Abstracts published in Epidemiology have been reviewed by the societies at whose meetings the abstracts have been accepted for presentation. These abstracts have not undergone review by the Editorial Board of Epidemiology.
Heat waves are particularly deadly in large cities where the distribution of surface heat fluxes is altered compared with natural areas. This could be reinforced by climate change. The objectives were to analyze the urban surface temperatures, and to build a new risk indicator of exposure according to the residence location.
The study is based on 61 thermal images at 1-km resolution, sensed by the NOAA-AVRR satellites during the 1–13 August 2003 heat wave, and a case-control study concerning 482 persons aged 65 or more, living in the Paris region (France) at that time. For each person, minimal, maximal, and mean temperature indices were built for different periods, and integrated into a conditional logistic regression model to test their use as exposure indicator and their effect on mortality. The model was adjusted on other risk factors such as age, sex, socioeconomic conditions, autonomy, behavior of heat adaptation, health problems, housing, and geographical district.

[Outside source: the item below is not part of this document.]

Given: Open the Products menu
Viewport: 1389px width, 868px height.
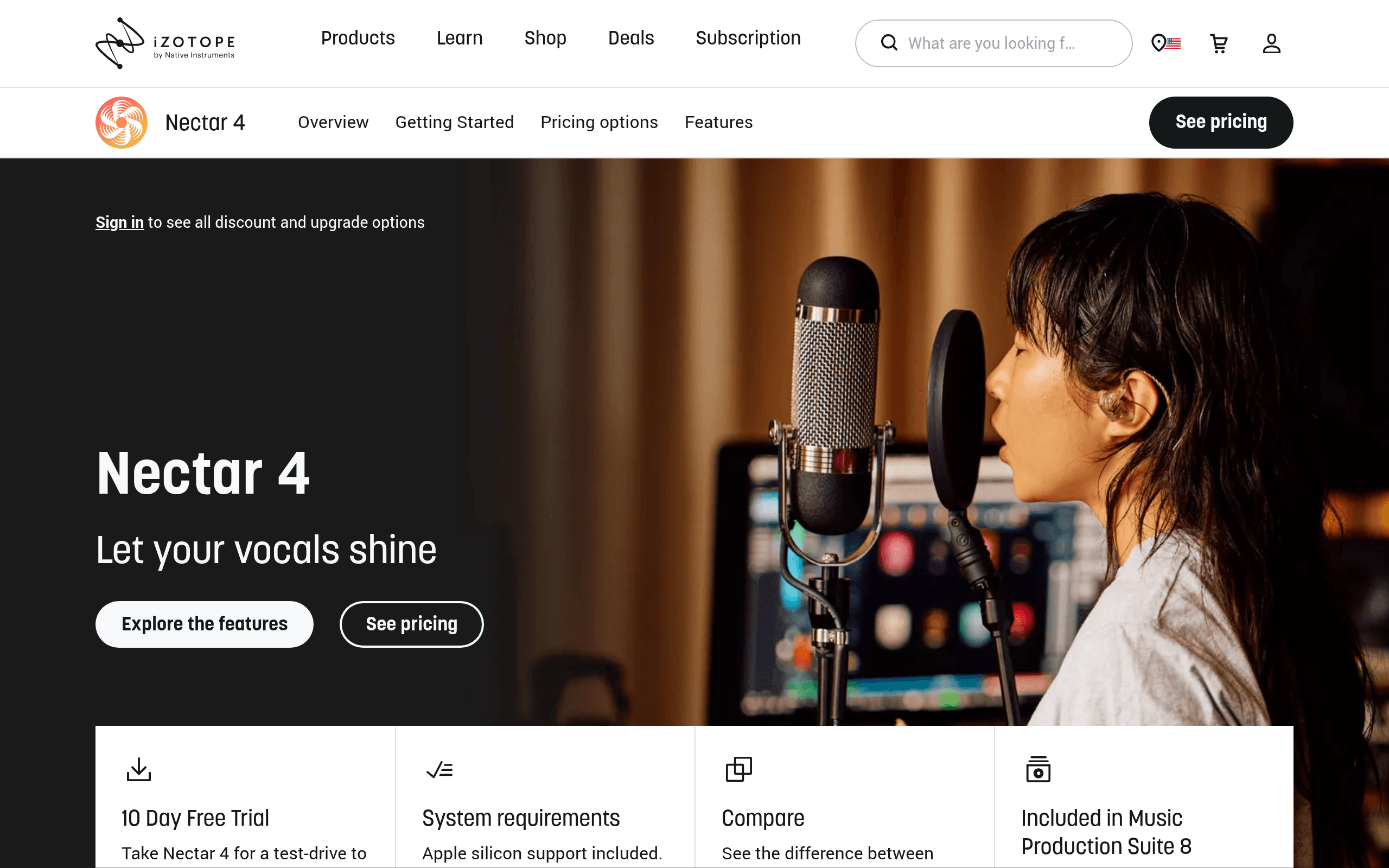Looking at the screenshot, I should (358, 38).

The observed surface temperature amplitude ranged from 12.18°C to 45.41°C, with a median at 21.4°C at night and 34.2°C during day. The differences of surface temperatures between cases and controls ranged from −6.1°C to 8.4°C. The results of the analysis are statistically significant for minimal temperatures computed from 1st to 13th August, and for minimal temperature averaged on the period going from the day of the death to the sixth preceding day (OR of 2.57 and 2.22, respectively).
The results confirm the significant health effect of night-time high temperature, and point out the location and time of heat islands. Such data could be used for long-term prevention, by targeting the districts where intervention is a priority. Studying the links between night temperatures and urban characteristics should help public health authorities and planning agencies to determine the better actions for reducing heat islands.